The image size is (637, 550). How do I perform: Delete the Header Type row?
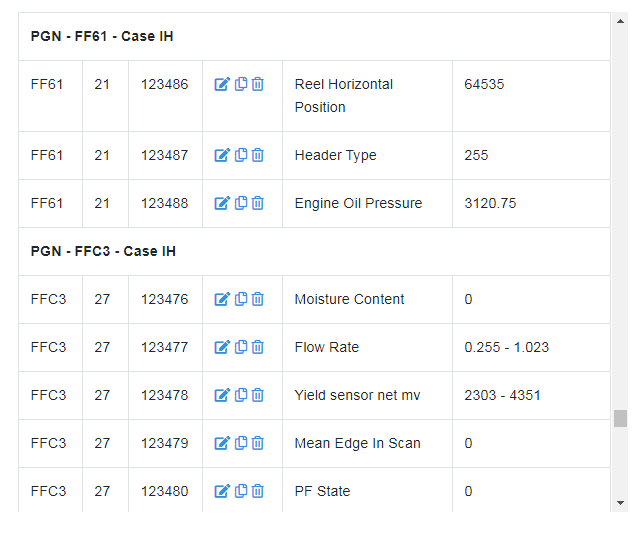click(x=257, y=155)
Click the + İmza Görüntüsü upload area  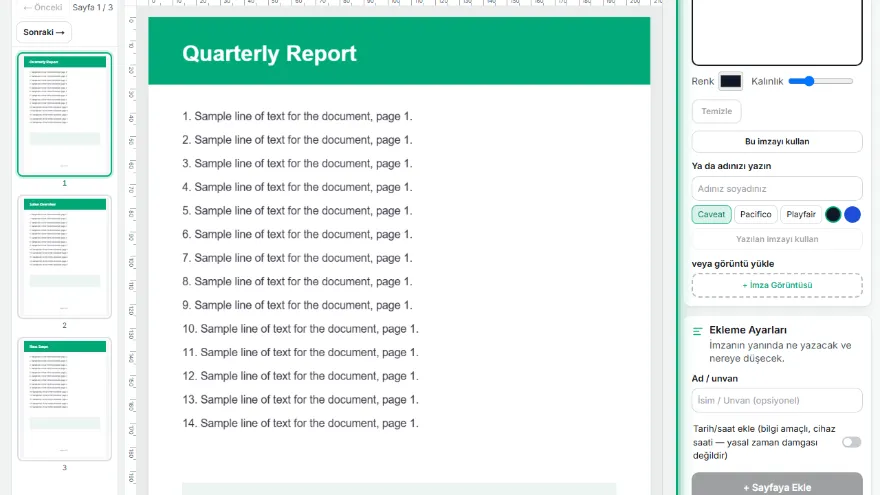pos(777,285)
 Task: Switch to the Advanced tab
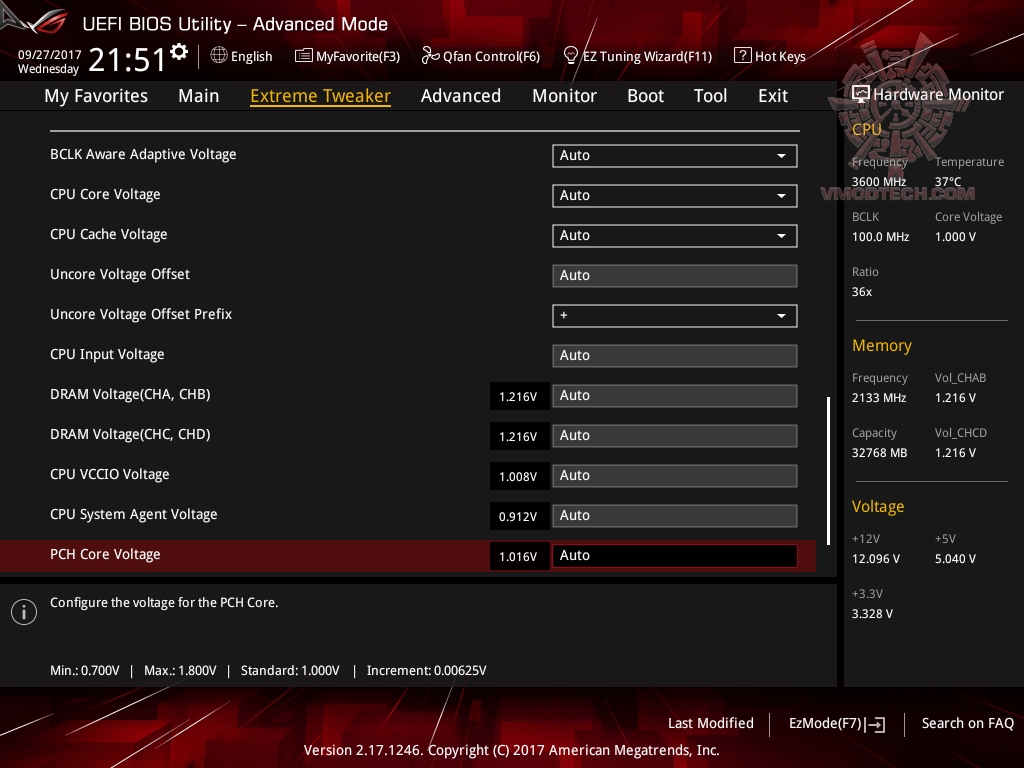tap(461, 95)
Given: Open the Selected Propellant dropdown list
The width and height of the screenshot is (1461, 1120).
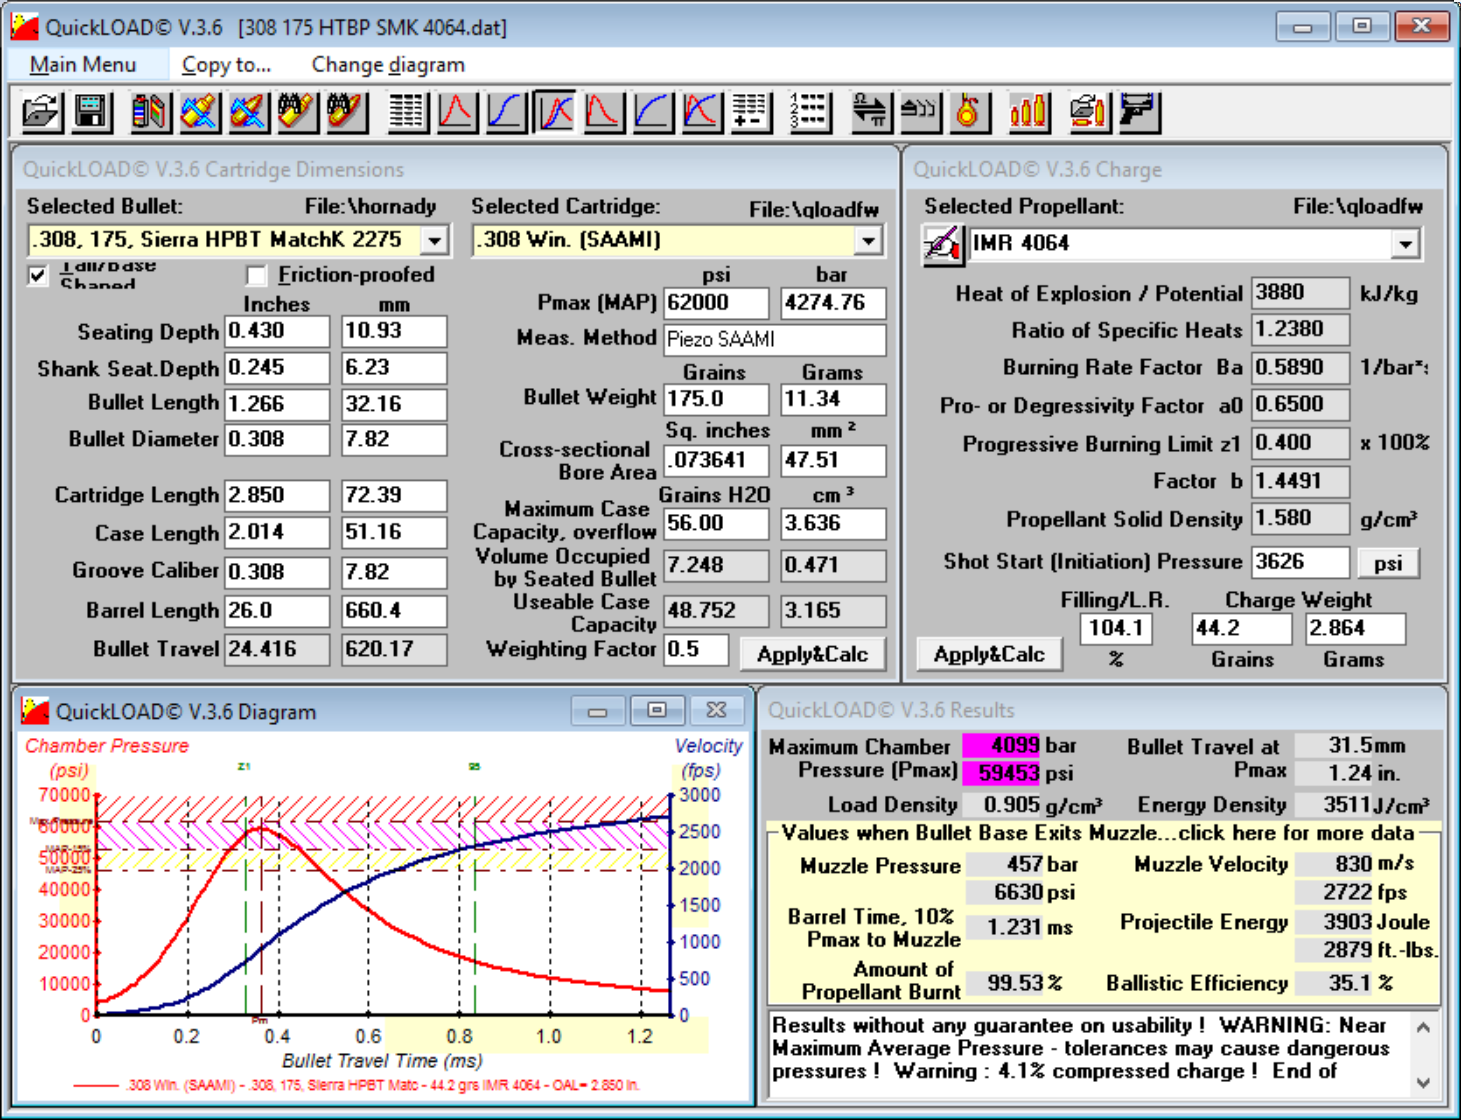Looking at the screenshot, I should coord(1405,244).
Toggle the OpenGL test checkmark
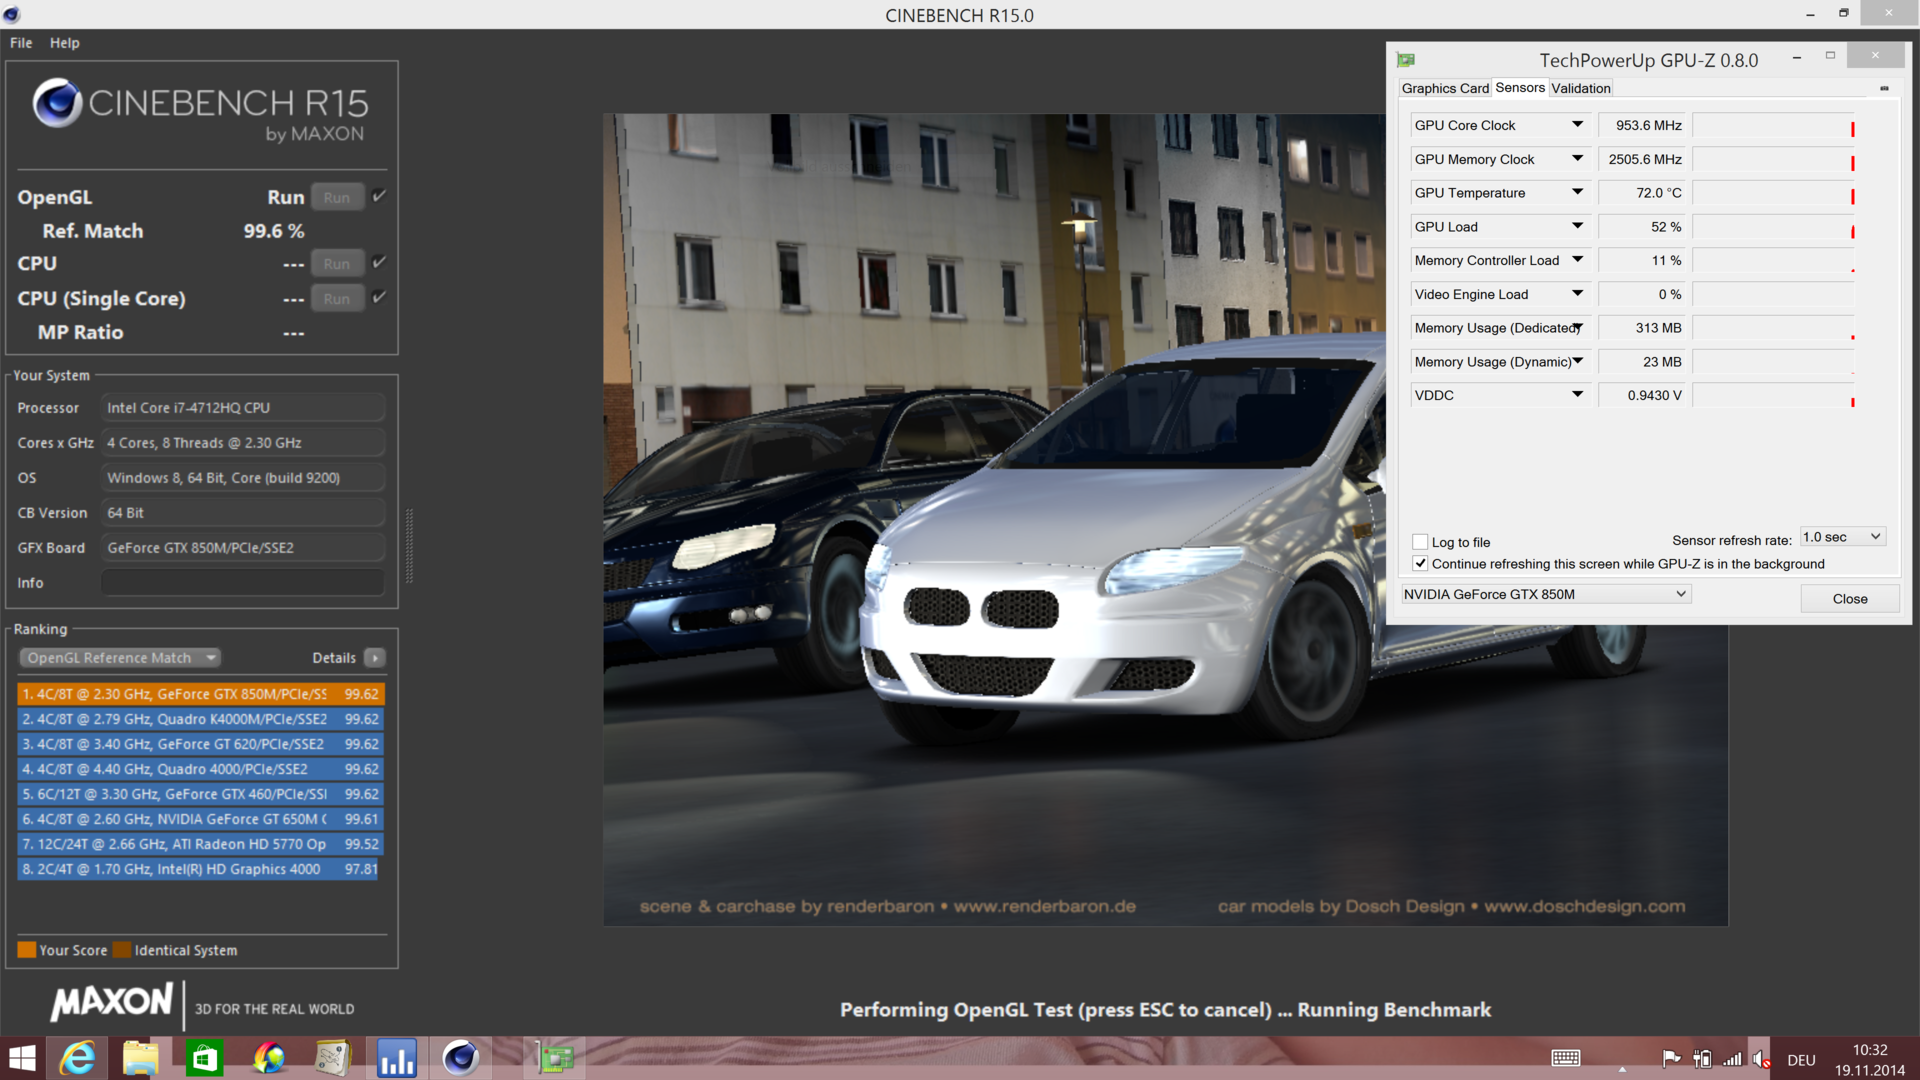 pyautogui.click(x=379, y=197)
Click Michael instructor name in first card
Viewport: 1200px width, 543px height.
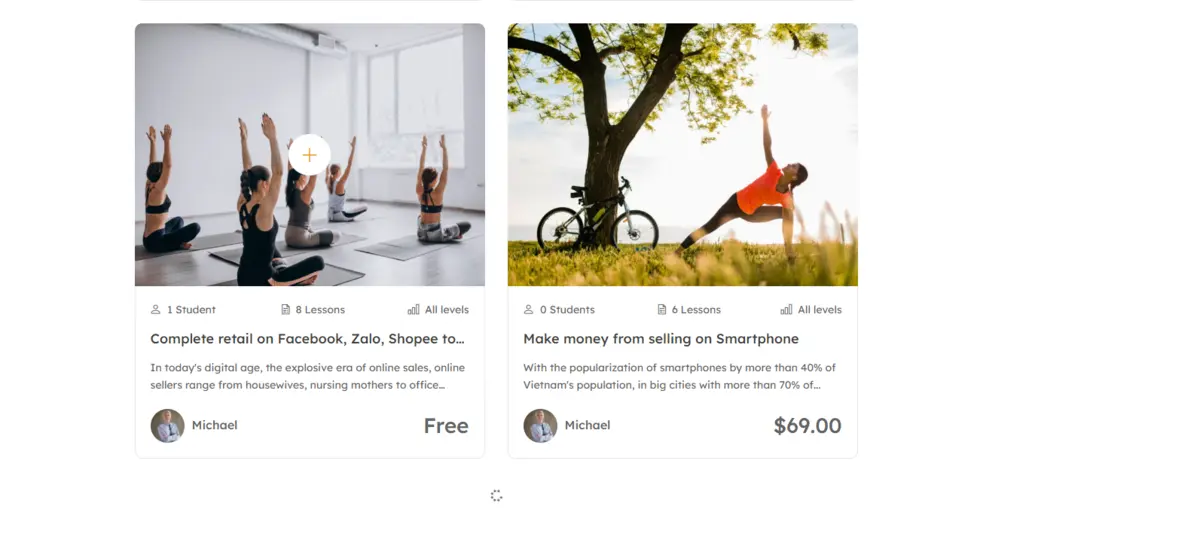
|---|
Objective: Please write out the stretch of the material from the line containing "Given: Open the" through its end, copying each line exactly and leaving out the pictures.

Worked answer:
Given: Open the Selected Propellant dropdown list
The width and height of the screenshot is (1461, 1120).
Looking at the screenshot, I should coord(1405,244).
Toggle the OpenGL test checkmark
 pyautogui.click(x=379, y=197)
Click Michael instructor name in first card
Viewport: 1200px width, 543px height.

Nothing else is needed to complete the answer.